Endrick’s move to Lyon made sense before he kicked a ball there. Real Madrid and Lyon agreed in December that the 19-year-old would spend the rest of the season in France, ending a stretch in which his minutes had nearly disappeared under Xabi Alonso. He had scored seven goals in 37 appearances last season, mostly from the bench, but this season he had been limited to two substitute outings and one Copa del Rey start.
He did not frame the loan as a setback. In January, Endrick said, “I’ll finally be able to play a series of matches and that will also benefit Real Madrid.” That line explained the move as well as anything could. He did not need a change in status. He needed steady minutes, regular touches, and the chance to grow from one game into the next.
Lyon gave him that opening quickly. He scored in the Coupe de France against Lille, added another cup goal against Stade Laval, and soon recorded the first senior hat trick of his career. The early weeks suggested Paulo Fonseca was not using him as a late option or a developmental luxury. He was giving him a role in a side that still had meaningful targets to chase.
Then the easy version of the story ended. The goals slowed. Fonseca chose not to soften the message, saying publicly that he was not satisfied with Endrick’s performances and expected more from him. It was the kind of challenge that can flatten a young player or sharpen him. At Lyon, the loan was no longer just about playing time. It had become a test of how he would respond when the momentum broke.

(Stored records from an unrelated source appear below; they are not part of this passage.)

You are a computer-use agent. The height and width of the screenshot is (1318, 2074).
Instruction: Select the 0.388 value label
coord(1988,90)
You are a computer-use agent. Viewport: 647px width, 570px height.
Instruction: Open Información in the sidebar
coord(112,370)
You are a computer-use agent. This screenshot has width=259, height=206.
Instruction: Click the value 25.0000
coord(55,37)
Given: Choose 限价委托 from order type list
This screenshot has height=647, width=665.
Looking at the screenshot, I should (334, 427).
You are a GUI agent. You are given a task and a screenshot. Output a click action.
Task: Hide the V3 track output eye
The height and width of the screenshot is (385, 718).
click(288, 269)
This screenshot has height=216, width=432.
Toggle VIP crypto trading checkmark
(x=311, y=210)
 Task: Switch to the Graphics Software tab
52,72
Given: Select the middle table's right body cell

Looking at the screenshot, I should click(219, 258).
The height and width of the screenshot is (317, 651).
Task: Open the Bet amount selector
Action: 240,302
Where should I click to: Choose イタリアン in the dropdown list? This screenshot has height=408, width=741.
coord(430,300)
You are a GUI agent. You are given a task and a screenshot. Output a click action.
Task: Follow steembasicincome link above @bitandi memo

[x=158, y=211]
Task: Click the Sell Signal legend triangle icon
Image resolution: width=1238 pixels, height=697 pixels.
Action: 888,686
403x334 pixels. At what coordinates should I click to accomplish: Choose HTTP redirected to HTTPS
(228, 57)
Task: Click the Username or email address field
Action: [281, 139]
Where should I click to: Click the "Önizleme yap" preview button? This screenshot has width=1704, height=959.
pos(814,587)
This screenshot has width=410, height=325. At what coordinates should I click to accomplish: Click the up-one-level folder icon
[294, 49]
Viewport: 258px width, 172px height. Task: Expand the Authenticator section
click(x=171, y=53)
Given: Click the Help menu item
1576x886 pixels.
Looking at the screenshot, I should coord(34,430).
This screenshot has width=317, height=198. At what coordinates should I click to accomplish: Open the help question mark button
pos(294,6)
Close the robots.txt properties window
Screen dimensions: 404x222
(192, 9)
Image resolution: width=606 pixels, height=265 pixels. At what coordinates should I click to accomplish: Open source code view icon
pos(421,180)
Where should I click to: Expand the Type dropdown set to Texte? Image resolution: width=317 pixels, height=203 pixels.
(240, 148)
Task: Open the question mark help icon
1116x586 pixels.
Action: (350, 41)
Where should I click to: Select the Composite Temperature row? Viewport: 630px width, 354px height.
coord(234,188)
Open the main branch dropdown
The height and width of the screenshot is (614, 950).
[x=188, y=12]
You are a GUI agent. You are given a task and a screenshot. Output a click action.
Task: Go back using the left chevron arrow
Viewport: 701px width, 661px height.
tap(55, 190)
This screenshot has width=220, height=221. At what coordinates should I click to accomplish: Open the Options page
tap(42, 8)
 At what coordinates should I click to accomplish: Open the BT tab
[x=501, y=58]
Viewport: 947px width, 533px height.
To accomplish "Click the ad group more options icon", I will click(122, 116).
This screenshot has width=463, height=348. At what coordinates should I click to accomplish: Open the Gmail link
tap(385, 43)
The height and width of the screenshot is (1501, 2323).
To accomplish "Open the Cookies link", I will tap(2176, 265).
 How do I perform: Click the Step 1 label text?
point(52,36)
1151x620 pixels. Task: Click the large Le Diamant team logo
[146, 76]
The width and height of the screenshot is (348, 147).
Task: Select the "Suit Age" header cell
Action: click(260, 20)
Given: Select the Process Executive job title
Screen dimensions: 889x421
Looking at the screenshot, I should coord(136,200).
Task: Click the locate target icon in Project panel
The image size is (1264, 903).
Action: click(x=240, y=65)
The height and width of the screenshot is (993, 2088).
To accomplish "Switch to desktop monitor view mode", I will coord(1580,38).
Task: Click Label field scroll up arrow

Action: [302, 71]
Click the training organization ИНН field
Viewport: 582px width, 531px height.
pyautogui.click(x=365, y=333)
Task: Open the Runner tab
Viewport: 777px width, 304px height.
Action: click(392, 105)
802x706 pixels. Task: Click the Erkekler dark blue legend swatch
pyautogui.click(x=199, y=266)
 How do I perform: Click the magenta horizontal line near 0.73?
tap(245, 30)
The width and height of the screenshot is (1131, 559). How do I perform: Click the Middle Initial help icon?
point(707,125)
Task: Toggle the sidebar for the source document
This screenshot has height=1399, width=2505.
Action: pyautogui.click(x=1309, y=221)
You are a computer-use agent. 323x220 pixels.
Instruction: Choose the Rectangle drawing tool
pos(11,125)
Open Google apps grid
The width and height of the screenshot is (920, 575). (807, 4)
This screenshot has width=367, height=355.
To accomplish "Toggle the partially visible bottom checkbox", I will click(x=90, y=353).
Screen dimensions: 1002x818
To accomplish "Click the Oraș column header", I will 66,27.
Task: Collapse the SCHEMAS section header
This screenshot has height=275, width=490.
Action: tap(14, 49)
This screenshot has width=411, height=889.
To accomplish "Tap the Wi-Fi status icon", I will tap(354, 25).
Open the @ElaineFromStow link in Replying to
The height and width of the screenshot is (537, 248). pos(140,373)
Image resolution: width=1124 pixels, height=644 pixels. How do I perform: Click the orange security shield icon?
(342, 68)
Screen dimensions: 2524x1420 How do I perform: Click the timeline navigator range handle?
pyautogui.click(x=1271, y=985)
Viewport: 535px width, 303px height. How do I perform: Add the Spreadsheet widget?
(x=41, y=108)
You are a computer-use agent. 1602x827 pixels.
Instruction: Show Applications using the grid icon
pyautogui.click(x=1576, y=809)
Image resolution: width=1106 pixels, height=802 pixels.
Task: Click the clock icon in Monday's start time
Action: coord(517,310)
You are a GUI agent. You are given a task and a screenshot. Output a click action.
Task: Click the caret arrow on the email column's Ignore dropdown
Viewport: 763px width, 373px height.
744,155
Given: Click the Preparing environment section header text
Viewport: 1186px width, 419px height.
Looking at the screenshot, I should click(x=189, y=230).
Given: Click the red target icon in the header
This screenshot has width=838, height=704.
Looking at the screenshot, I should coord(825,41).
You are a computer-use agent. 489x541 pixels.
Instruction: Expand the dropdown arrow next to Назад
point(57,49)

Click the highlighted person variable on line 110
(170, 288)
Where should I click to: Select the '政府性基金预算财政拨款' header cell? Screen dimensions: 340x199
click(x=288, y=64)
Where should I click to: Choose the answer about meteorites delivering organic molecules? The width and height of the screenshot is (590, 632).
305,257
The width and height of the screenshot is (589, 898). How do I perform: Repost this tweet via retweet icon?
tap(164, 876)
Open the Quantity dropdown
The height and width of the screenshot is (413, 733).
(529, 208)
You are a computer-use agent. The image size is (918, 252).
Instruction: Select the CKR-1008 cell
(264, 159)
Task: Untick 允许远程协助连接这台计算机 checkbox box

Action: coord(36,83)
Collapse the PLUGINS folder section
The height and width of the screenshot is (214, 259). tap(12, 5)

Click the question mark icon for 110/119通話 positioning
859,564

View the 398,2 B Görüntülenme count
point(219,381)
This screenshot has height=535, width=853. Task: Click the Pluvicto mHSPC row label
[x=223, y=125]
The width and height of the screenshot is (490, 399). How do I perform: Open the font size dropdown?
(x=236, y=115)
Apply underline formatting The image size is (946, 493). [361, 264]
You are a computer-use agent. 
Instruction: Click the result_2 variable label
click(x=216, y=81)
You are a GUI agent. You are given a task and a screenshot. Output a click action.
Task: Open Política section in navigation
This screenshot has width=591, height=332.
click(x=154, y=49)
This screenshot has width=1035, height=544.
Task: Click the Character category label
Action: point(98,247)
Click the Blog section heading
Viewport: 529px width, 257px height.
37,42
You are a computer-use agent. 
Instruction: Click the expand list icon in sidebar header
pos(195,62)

What followed mattered more than the dry spell itself. Endrick came off the bench against Lorient and assisted Roman Yaremchuk within minutes. A week later he returned to the starting lineup against PSG, scored in the sixth minute, then set up Afonso Moreira for Lyon’s second in a 2-1 win at Parc des Princes. By the end of that night, Lyon had moved into third on goal difference, and Endrick no longer looked like a player trying to restart himself. He looked like one affecting the season around him.
The loan became a test
The move also changed his standing with Brazil. The CBF recalled him in March for friendlies against France and Croatia, the final matches before Brazil’s path to the 2026 World Cup begins to narrow. Against Croatia, he came on late, won a penalty, and assisted Gabriel Martinelli. Lyon was supposed to give him a path back into that conversation. By early spring, it had done exactly that.
At Real Madrid, there was little room for a gradual climb. The demands were too immediate, the competition too deep, and the margin for patience too small under Xabi Alonso. Lyon offered a different kind of pressure. There were enough starts to build rhythm, enough scrutiny to expose flaws, and enough consequence for each performance to matter. For a 19-year-old forward, that is often more useful than prestige.
At this point, the move looks more consequential than a standard short-term loan. It has given Endrick a real run of matches, a stronger position with Brazil, and a clearer idea of what the next stage of his development requires. Real Madrid sent him out because he needed football. Lyon has given him something more demanding than that. It has given him football with responsibility.
For Brazil, that may matter as much as anything else heading into 2026. It is one thing to be a promising young forward attached to Real Madrid. It is another to arrive at the World Cup conversation with recent matches, form, and evidence that you can handle responsibility when the pressure rises. That is what Lyon has begun to give him, and it may prove just as important as any reputation he carried into France.
The loan has not solved everything, and it was never supposed to. What it has done is give Endrick a stretch of football that feels real again. Not cameos, not projections, not status. Actual matches, actual demands, and a better measure of where he stands.